MVC Design Pattern -
The Model View Controller Design Pattern's use is inherent in using
Swing components in designing the GUI.
Adapter Design Pattern -
The Adapter Design Pattern was used when the methods provided in the
DBMain interface were not sufficient when those methods were to be
used in the RMI implementation, so a ServerImpl Adapter class was
created to allow for correct implementation.
Of course, many other Patterns were used (Proxy, Factory, etc.), but I felt tit
would be overkill to list all the Patterns used, when the main ones of interest
were noted above.
I attempted to make the code are clear as possible, with comments where I felt
were appropriate. I also provided basic javadoc information which I believe
would be helpful for any "junior programmer" to understand the classes and
methods and what they are intended to do.
Also, one of the statements that was in the instructions, but was not a "must"
was the following: "They take bookings only within 48 hours of the start of room
occupancy." While this was not an implicit "must", I chose to implement it, and
the method checkDate() determines if the current date is at most 48 hours (2
days) before the Date Available of the record. If the current date is more than
2 days before or after the Date of Occupancy, the room cannot be booked (things
such as Time Zones were not considered for this application).
For future enhancements, because the create() and delete() methods in the Data
class are fully implemented, the only thing that would need to be done is
provide the Client GUI components to access these methods. The current
BookingPanel class can also be easily modified to allow for dual use for the
creation of records as well.
Originally posted by Eric Chang:
After going through the resubmission process where I changed absolutely nothing besides making my Data class a non-singleton and putting the locking mechanism in there instead of in the RMI implementation, and adding a singleton class to hold the ArrayList of records, I foudn out today that I passed.

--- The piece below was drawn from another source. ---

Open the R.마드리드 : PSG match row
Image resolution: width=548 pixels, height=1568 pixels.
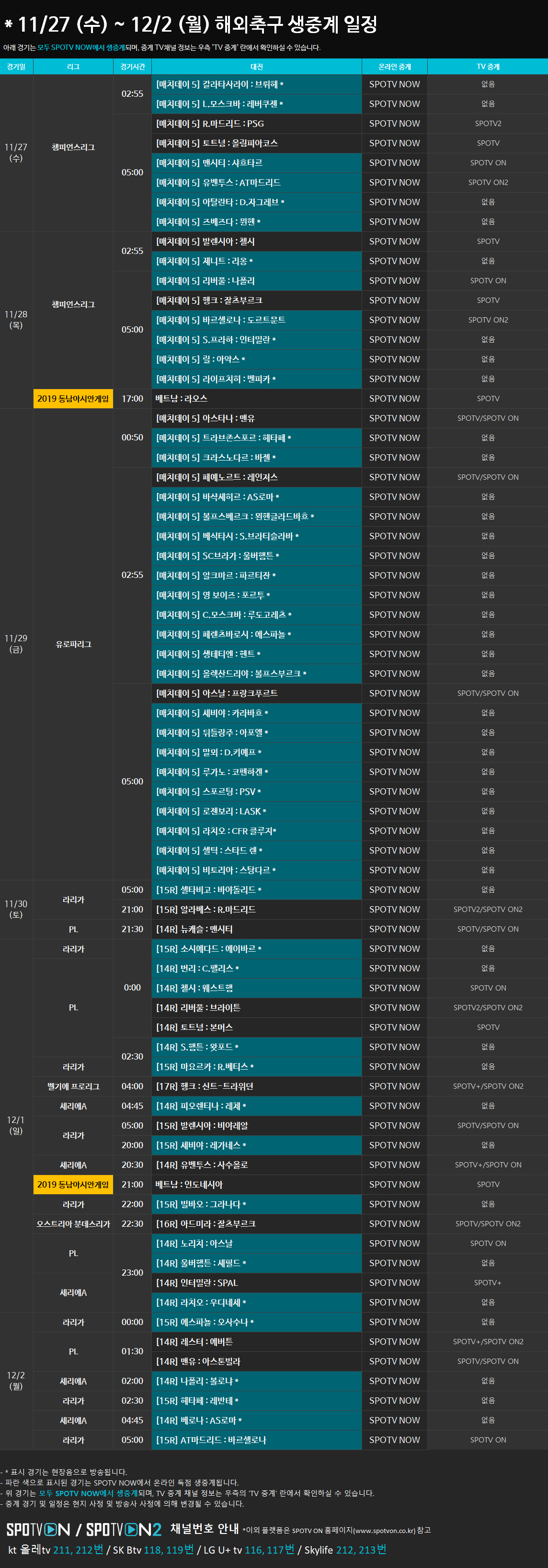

I think I missed the 12 points on the GUI because I didn't include a JMenuBar...oh well, at least I didn't get a 0 on locking again.
Thanks to all that wished me luck on my resubmitall as well as everyone that posted tips that I've read.
Originally posted by Eric Chang:
Sure, I had a singleton LockManager class which contained a HashMap of current locks. The key for the object in the HashMap was the record number that is locked, and the Object is the instance of the Data class (as each connection has a separate instance of the Data class). So in my lock method in my Data class, I attempt to acquire a lock by calling the createLock method in the LockManager and sending in the record number and "this" (the instance of the Data class). If the lock is acquired successfully, "this" is returned, otherwise the instance of the Data class which holds the lock is returned. Back in the lock method, if the instance returned from the createLock method is NOT equal to "this", then I wait on the instance of the Data class returned (ie: the owner of the lock). In the unlock method, I call the LockManager again to remove the lock, which fires off a notifyAll on the owner of the lock.
I also implement Unreferenced to take care of orphaned locks.